En este momento, al rápido resplandor de los relámpagos, veo grandes nubes, muy extendidas y probablemente muy profundas, que han tomado un color rosáceo, y un chisporroteo, parecido a las descargas de mosquetería, restalla en el aire. Se trata de una crepitación especial, producida por una serie de descargas eléctricas a las que los granizos sirven de intermediarios entre las nubes opuestas. Y, en efecto, como consecuencia del encuentro entre una nube tormentosa y una corriente de aire frío, se ha formado granizo y cae con una violencia extrema.
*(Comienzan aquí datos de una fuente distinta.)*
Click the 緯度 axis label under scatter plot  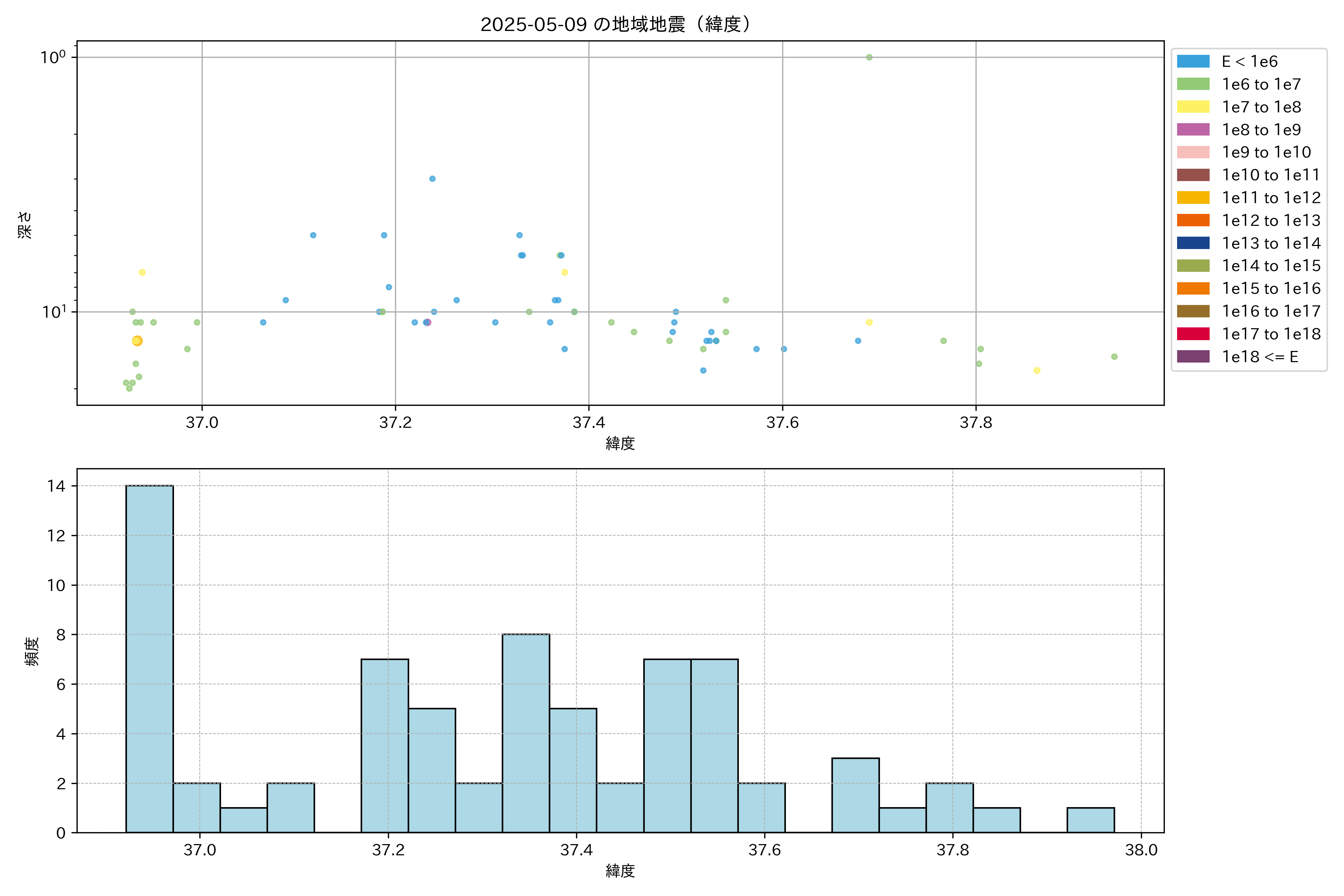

Nos vemos ametrallados por los granizos, gruesos como nueces, que baten la plataforma con una sonoridad metálica.
El fenómeno continúa así durante media hora, y hace caer el viento; pero éste, después de haber saltado a todos los puntos del compás, vuelve a soplar inmediatamente con una violencia incomparable. El mástil de la balsa, cuyos obenques se han roto, está caído de través, y nos apresuramos a liberarlo de su carlinga, a fin de que no se rompía por la base. El timón ha sido desmontado por un golpe de mar, y la espadilla se va a la deriva sin que nos sea posible retenerla. Al mismo tiempo, las empavesadas de babor son arrancadas, y las olas se precipitan por esta brecha.
El carpintero y los marineros intentan reparar la avería, pero las sacudidas de la balsa se lo impiden, y caen rodando los unos sobre los otros, cuando la balsa, levantada por unas olas monstruosas, se inclina con un ángulo de más de 45º. ¿Cómo es posible que esos hombres no se hayan visto arrastrados? ¿Cómo las cuerdas que nos sujetan no se han roto? ¿Cómo no hemos sido todos nosotros lanzados a la mar? Es inexplicable. Por mi parte me parece imposible que, en uno de esos movimientos desordenados, la balsa no sea volteada, y entonces, atados a estas planchas, ¡pereceremos en medio de las convulsiones de la asfixia!
En efecto, hacia las tres de la mañana, en el momento en que el huracán se desencadena con más violencia que nunca, la balsa, levantada sobre el lomo de una ola, se ha, por así decirlo, cambiado de elemento. ¡Se oyen gritos de terror! ¡Vamos a zozobrar…! No… La balsa se ha sostenido sobre la cresta de la ola, a una altura inconcebible, y al intenso resplandor de los relámpagos que se cruzan en todas las direcciones, estupefactos, aterrorizados, hemos podido abarcar con la mirada esta mar que espumea como si rompiese contra los escollos.
Después la balsa recupera casi inmediatamente su posición horizontal, pero durante este desplazamiento oblicuo las ataduras de las barricas se han roto. He visto a una pasar por encima de la borda, y a la otra desfondarse dejando escapar el agua que contiene.
Unos marineros se precipitan para retener el segundo barril que contiene la carne seca en conserva. Pero el pie de uno de ellos se mete entre las planchas dislocadas de la plataforma, que, volviéndose a juntar, hacen lanzar al desdichado alaridos de dolor.
Quiero correr hacia él, consigo desatar las cuerdas que me sujetan… Es demasiado tarde, y a la luz de un relámpago cegador veo al infortunado, cuyo pie se ha soltado, cómo es arrastrado por un golpe de mar que nos cubre totalmente. Su compañero ha desaparecido con él, sin que haya sido posible socorrerlos.
En cuanto a mí, el golpe de mar me ha tumbado sobre la plataforma, y, al chocar mi cabeza contra el ángulo de un bordón, he perdido el conocimiento.